Common Patterns¶

There are a lot associated/generic types in workflow code – that doesn’t mean you always need to use all of them. Here are some common configurations we’ve seen.

Stateless Workflows¶

Remember that workflow state is made up of public and private parts. When a workflow’s state consists entirely of public state (i.e. it’s initializer arguments in Swift or PropsT in Kotlin), it can ignore all the machinery for private state. In Swift, theState type can be Void, and in Kotlin it can be Unit – such workflows are often referred to as “stateless”, since they have no state of their own.

Props-less Workflows¶

Some workflows manage all of their state internally, and have no public state (aka props). In Swift, this just means the workflow implementation has no parameters (although this is rare, see Injecting Dependencies below). In Kotlin, the PropsT type can be Unit. RenderContext has convenience overloads of most of its functions to implicitly pass Unit for these workflows.

Outputless Workflows¶

Workflows that only talk to their parent via their Rendering, and never emit any output, are encouraged to indicate that by using the bottom type as their Output type. In addition to documenting the fact that the workflow will never output, using the bottom type also lets the compiler enforce it – code that tries to emit outputs will not compile. In Swift, the Output type is specified as Never. In Kotlin, use Nothing.

Composite Workflows¶

Composition is a powerful tool for working with Workflows. A workflow can often accomplish a lot simply by rendering various children. It may just combine the renderings of multiple children, or use its props to determine which of a set of children to render. Such workflows can often be stateless.

Skippable Workflows¶

Why can’t I emit output from initialState?
Why can’t I emit output from render?
Why can’t I change states during render?
What if while rendering my Workflow realizes it doesn’t actually need to run?

The best pattern we’ve found for all of these situations is a “skippable workflow”. The idea is that a workflow that performs work that may not actually be necessary provides an extra function for parents to call. The parent can call this during the upstream action where it’s deciding whether or not to enter the state in which the child would be run.

Perhaps it’s a simple boolean function indicating whether or not the child actually has any work to do:

state = if (stepTwoWorkflow.isThisNecessary()) RunStepTwo else RunStepThree

Perhaps it can return the usual output, or null to indicate that async work is required:

state = stepTwoWorkflow.instantResponse(stepTwoInput)?.let { RunStepThree(it) }
  ?: RunStepTwo

A particularly nice aspect of this approach is how it keeps the knowledge encapsulated by the skippable workflow from leaking.

Any hacks you might resort during initialState or render to make it seem like a workflow is short circuiting are big smells. They are guaranteed to cause performance problems that compound, and add needless complexity.

Optional renderings (using RenderT instead of OutputT)¶

Besides the skippable workflow pattern described above, another way a child can communicate to its parent that it has no work to do is with a nullable or otherwise un-renderable rendering type.

• Stored records:

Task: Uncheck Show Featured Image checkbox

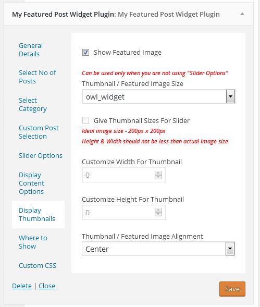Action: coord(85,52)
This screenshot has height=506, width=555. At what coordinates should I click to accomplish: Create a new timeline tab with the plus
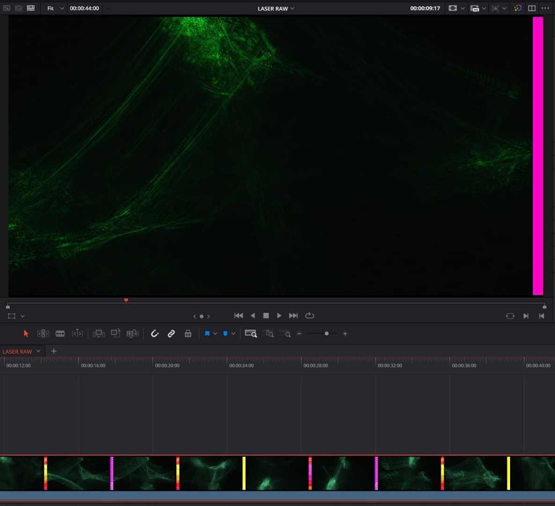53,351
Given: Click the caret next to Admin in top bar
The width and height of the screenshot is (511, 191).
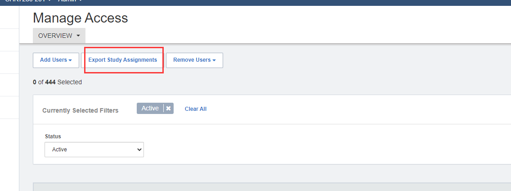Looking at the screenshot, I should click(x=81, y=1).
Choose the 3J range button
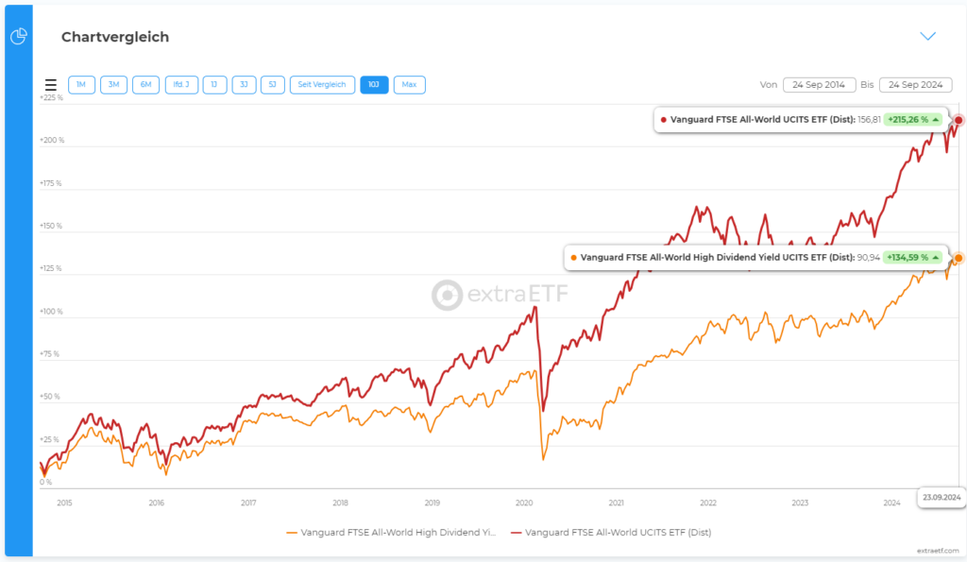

• Given request 1: For each statement below, say yes or no according to the workflow patterns page, and quote the words from it that decide the answer. (a) In Kotlin, a stateless workflow's State type can be Unit. (b) In Swift, an outputless workflow specifies its Output type as Nothing. (c) Hacks used during render to make a workflow seem to short circuit are guaranteed to cause performance problems.
• Given request 2: Convert the lines of the records into a JSON list of strings, from the line containing "This screenshot has" through the end of the records, with one string per line and blank lines left out. Leave the pictures out.

• Worked solution 1:
(a) Yes: "In Swift, theState type can be Void, and in Kotlin it can be Unit"
(b) No: "In Swift, the Output type is specified as Never."
(c) Yes: "They are guaranteed to cause performance problems that compound, and add needless complexity."

• Worked solution 2:
[
  "This screenshot has height=506, width=555. At what coordinates should I click to accomplish: Create a new timeline tab with the plus",
  "53,351",
  "Given: Click the caret next to Admin in top bar",
  "The width and height of the screenshot is (511, 191).",
  "Looking at the screenshot, I should click(x=81, y=1).",
  "Choose the 3J range button"
]